### EXERCISE
From the line with "Click the gray 无 bar" through the line with "Click the Publish step label", inclusive, return each line of the data below exactly and leave the rest out.

### DATA SHOWN
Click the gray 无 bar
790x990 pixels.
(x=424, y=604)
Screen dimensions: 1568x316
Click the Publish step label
==
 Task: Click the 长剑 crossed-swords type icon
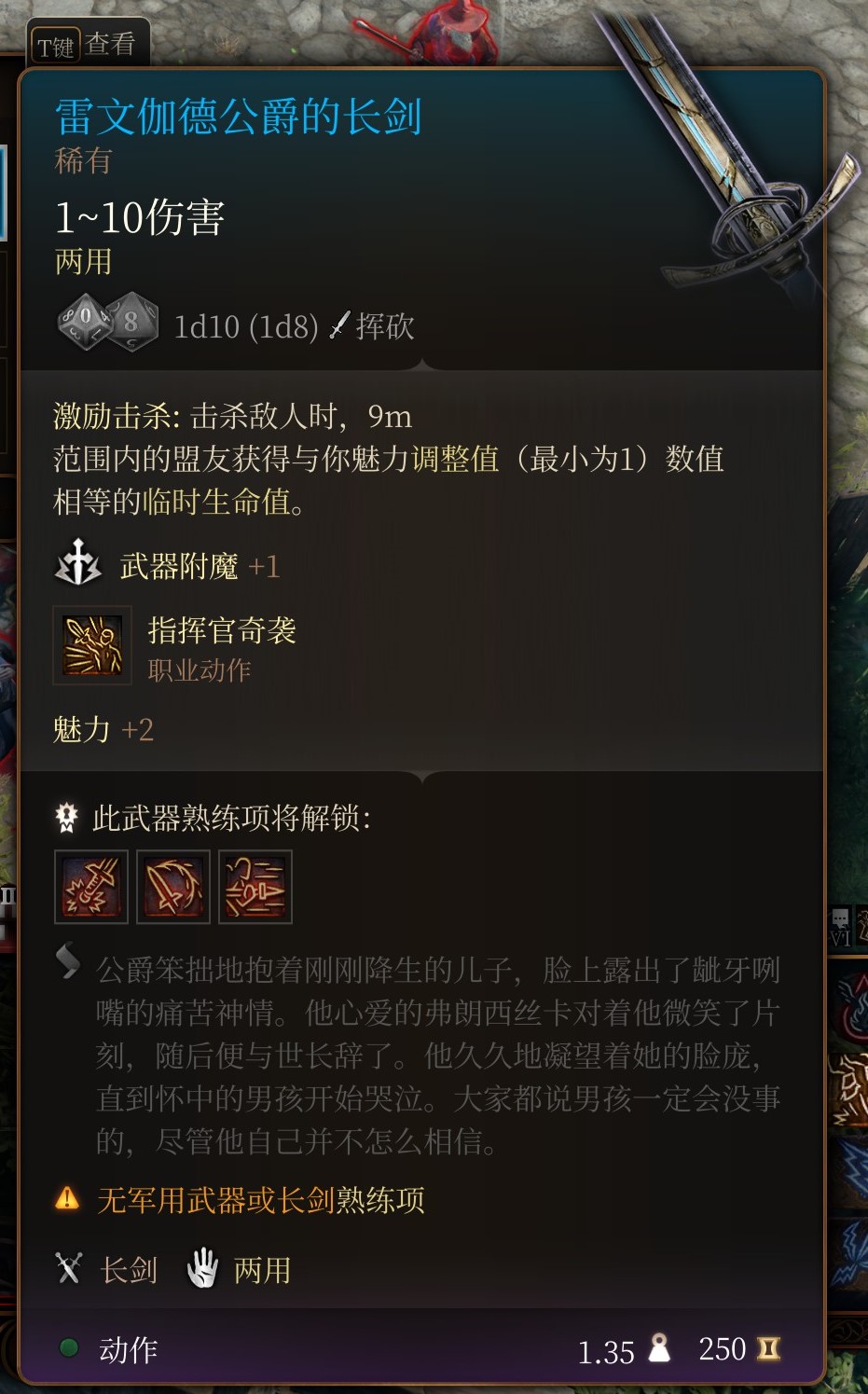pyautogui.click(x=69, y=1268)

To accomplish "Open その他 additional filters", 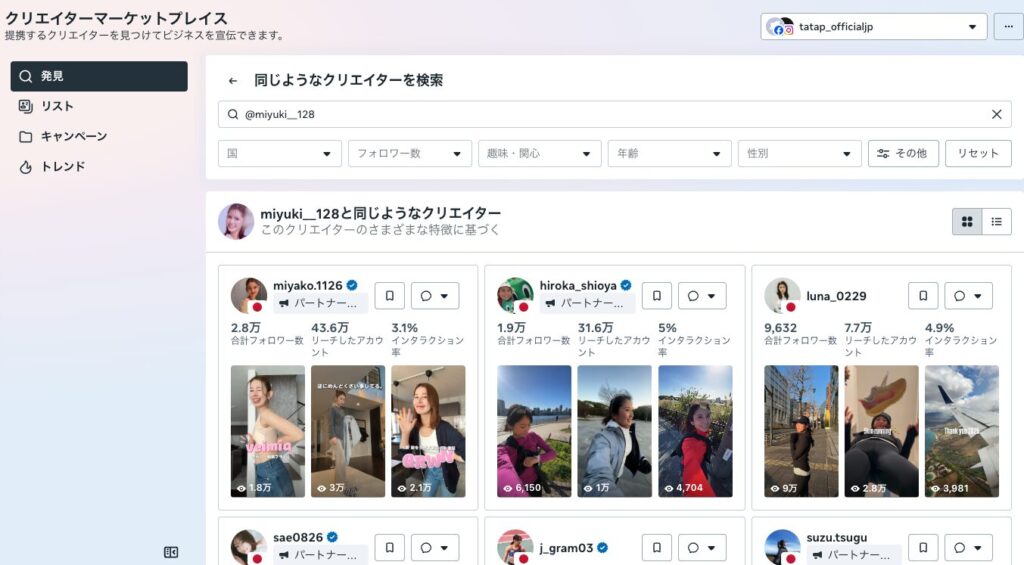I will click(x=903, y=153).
* * *
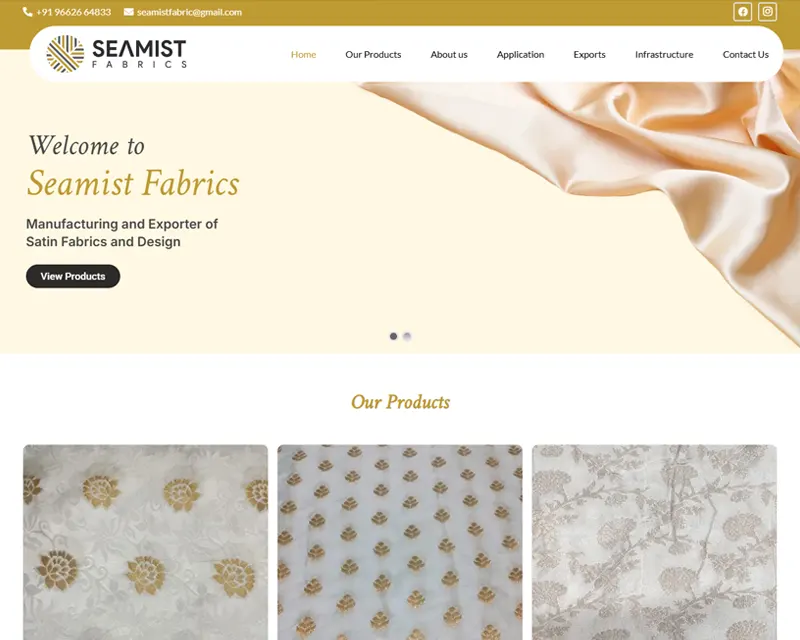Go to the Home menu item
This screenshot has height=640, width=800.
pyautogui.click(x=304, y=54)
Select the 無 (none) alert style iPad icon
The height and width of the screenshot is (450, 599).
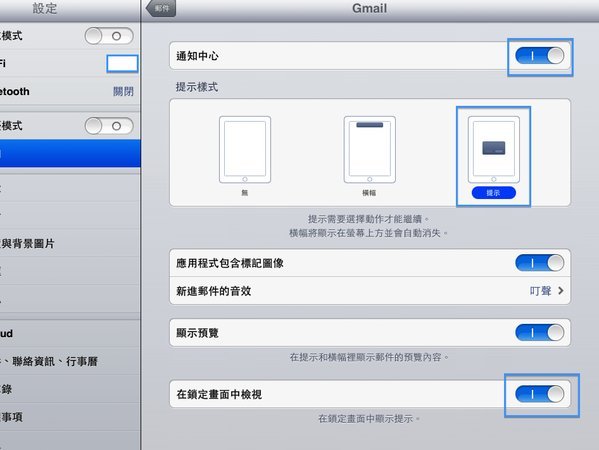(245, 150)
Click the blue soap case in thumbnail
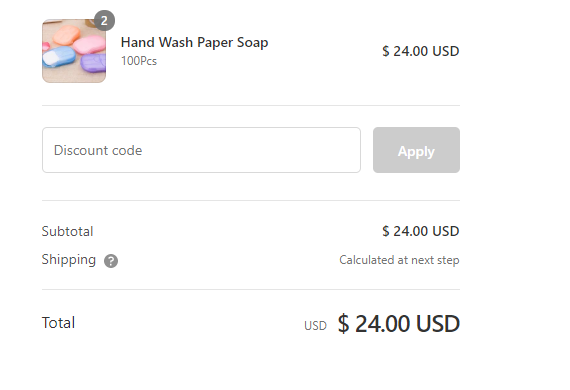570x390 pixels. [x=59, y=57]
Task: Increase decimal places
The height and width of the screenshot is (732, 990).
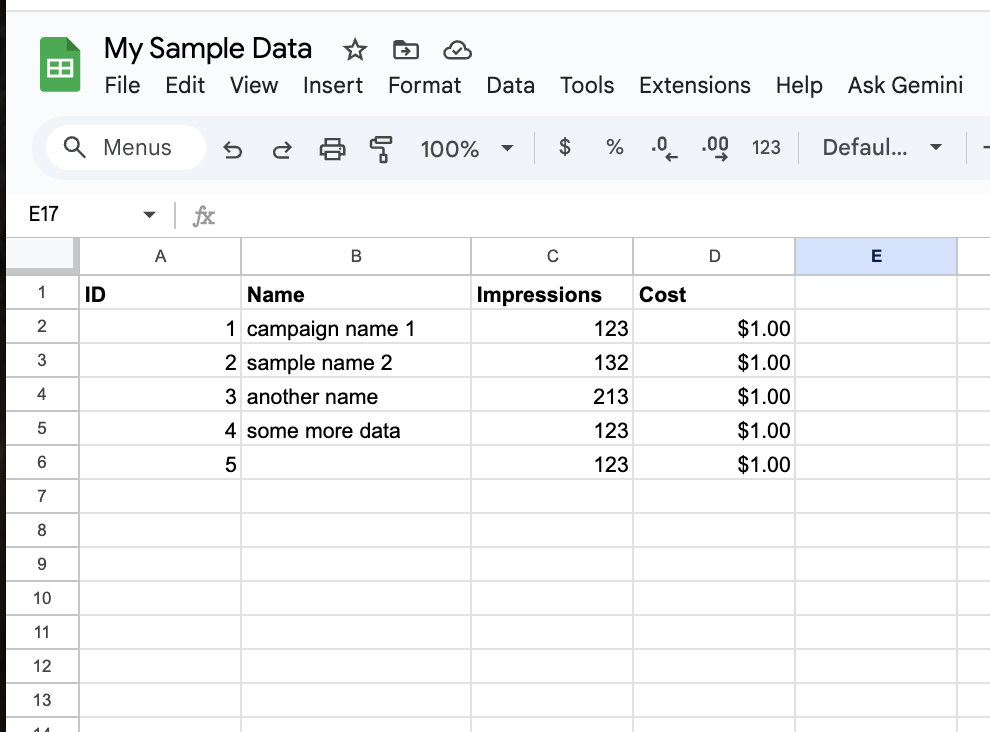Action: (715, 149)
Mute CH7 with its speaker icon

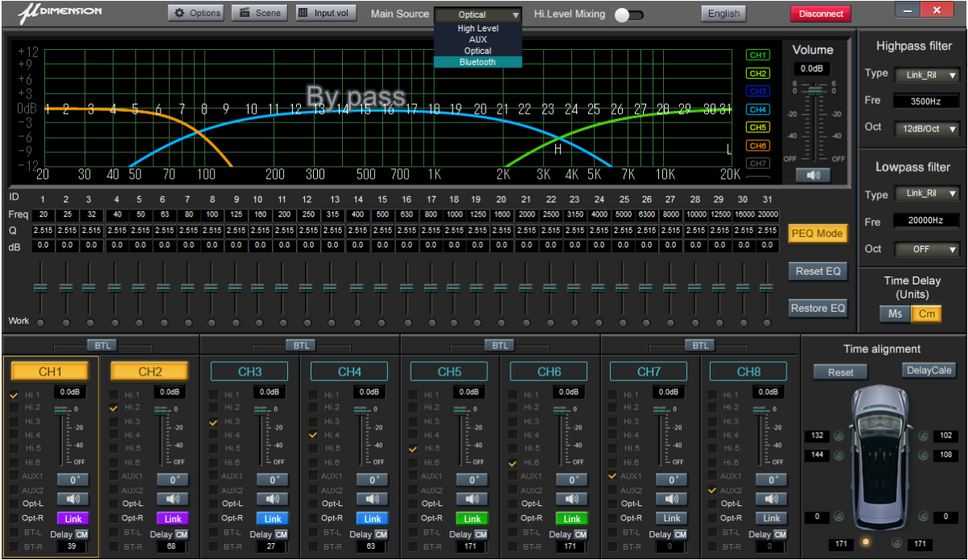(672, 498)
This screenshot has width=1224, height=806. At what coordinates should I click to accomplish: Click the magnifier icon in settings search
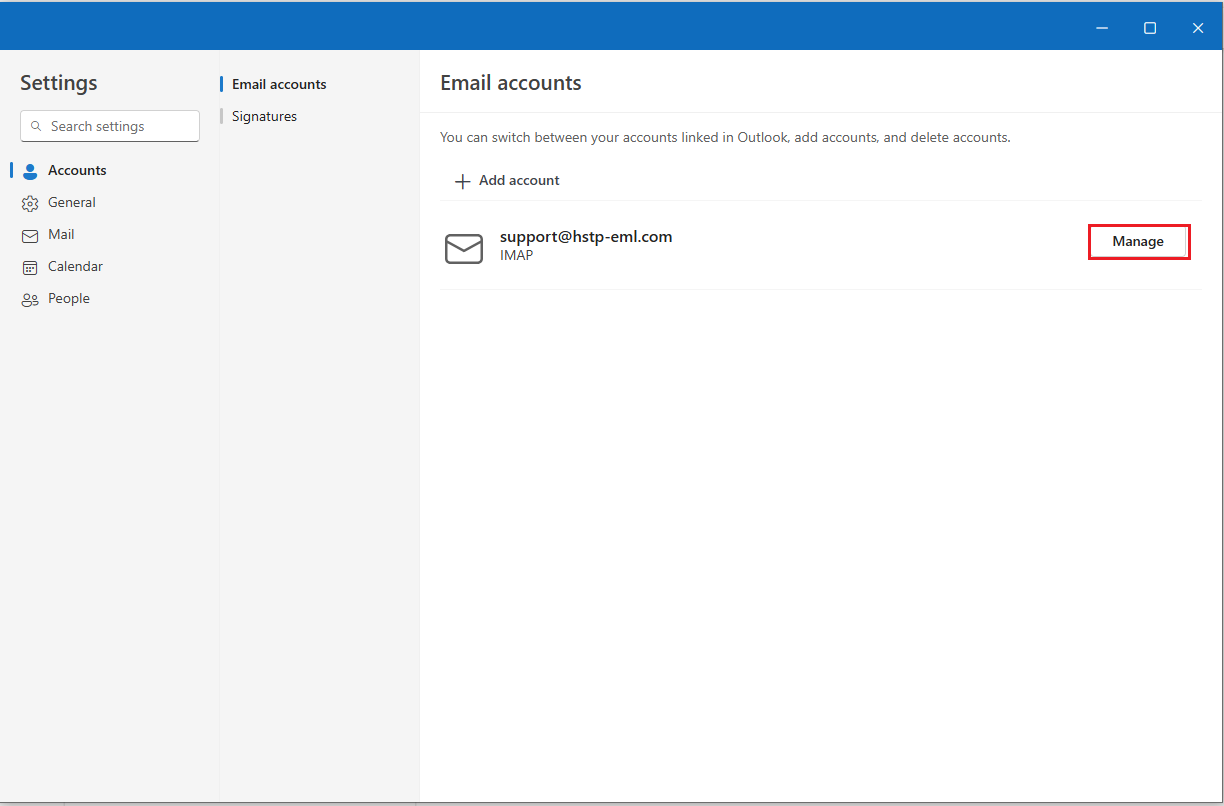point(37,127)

### EXPECTED OUTPUT
Click the gray 无 bar
790x990 pixels.
(x=424, y=604)
Screen dimensions: 1568x316
Click the Publish step label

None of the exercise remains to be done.